Things that predicted success:

- They described their company in terms of Security / Platform / Analytics / Teams / Real time / Enterprises

- Getting a government-backed monopoly on something

- They didn't use vocabulary like Human, Opportunities, Enable, Developer, Infastructure or Cloud

- If they do some open source thing, they generally started 1-3 years after the project started (when the source code base had 40,000-60,000 lines of code in it, corresponding to about $1m-$2m in development costs)

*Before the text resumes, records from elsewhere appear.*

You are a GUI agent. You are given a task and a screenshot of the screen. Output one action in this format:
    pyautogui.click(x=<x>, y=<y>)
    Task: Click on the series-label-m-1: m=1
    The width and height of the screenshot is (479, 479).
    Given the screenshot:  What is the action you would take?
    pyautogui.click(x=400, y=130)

- Regular 125% annual revenue growth rates

So, based on past trends #4 (Gutsy) probably has a reasonable chance. If #7 (Saronic) can get a government contract, they'll do great. #2 and #10 are out of my area of expertise and analysis so I just don't know. If the world is still similar to 2015-2020, then the rest are unlikely to have any significant success.
 
@ajr86 The thing is, the world is not similar to 2015-2020, it's most similar to 2003-2007 (edit). Someone above wrote that LangChain is the MySpace to the Facebook, and there's a way to explain this. LLMs created a way to skip training models and substitute it for traditional forms of AI. Obviously this doesn't mean other areas in AI are useless, but this basically was the catalyst to pushing us into a platform shift. First, everyone is fighting over what platforms to use, and now we're fighting over what developer tools to use. Those tools will be used to build the next big AI Consumer startups which will probably be freaking scary. Anyway, long winded way of saying that 2015-2020 was where you had to find areas of the world that hadn't been immediately eaten by software (edit) and provide some sort of B2B service. Right now, it's more like we're fighting over who will make the best jQuery.
 
@lovelycoffeexx They might become unicorns but I see 6 and 10 having longterm growth like 20 years; the others are more niche and their growth may depend more on corporations and government contracts.
 
@lovelycoffeexx Wild that I’m a customer for one of these companies. Used Duckbill for about 4 months. It’s impressive how much work it will do for you, but I haven’t really leveraged it for much beyond scheduling appointments and requesting vendor details. On the fence for if I’d actually recommend it to other people.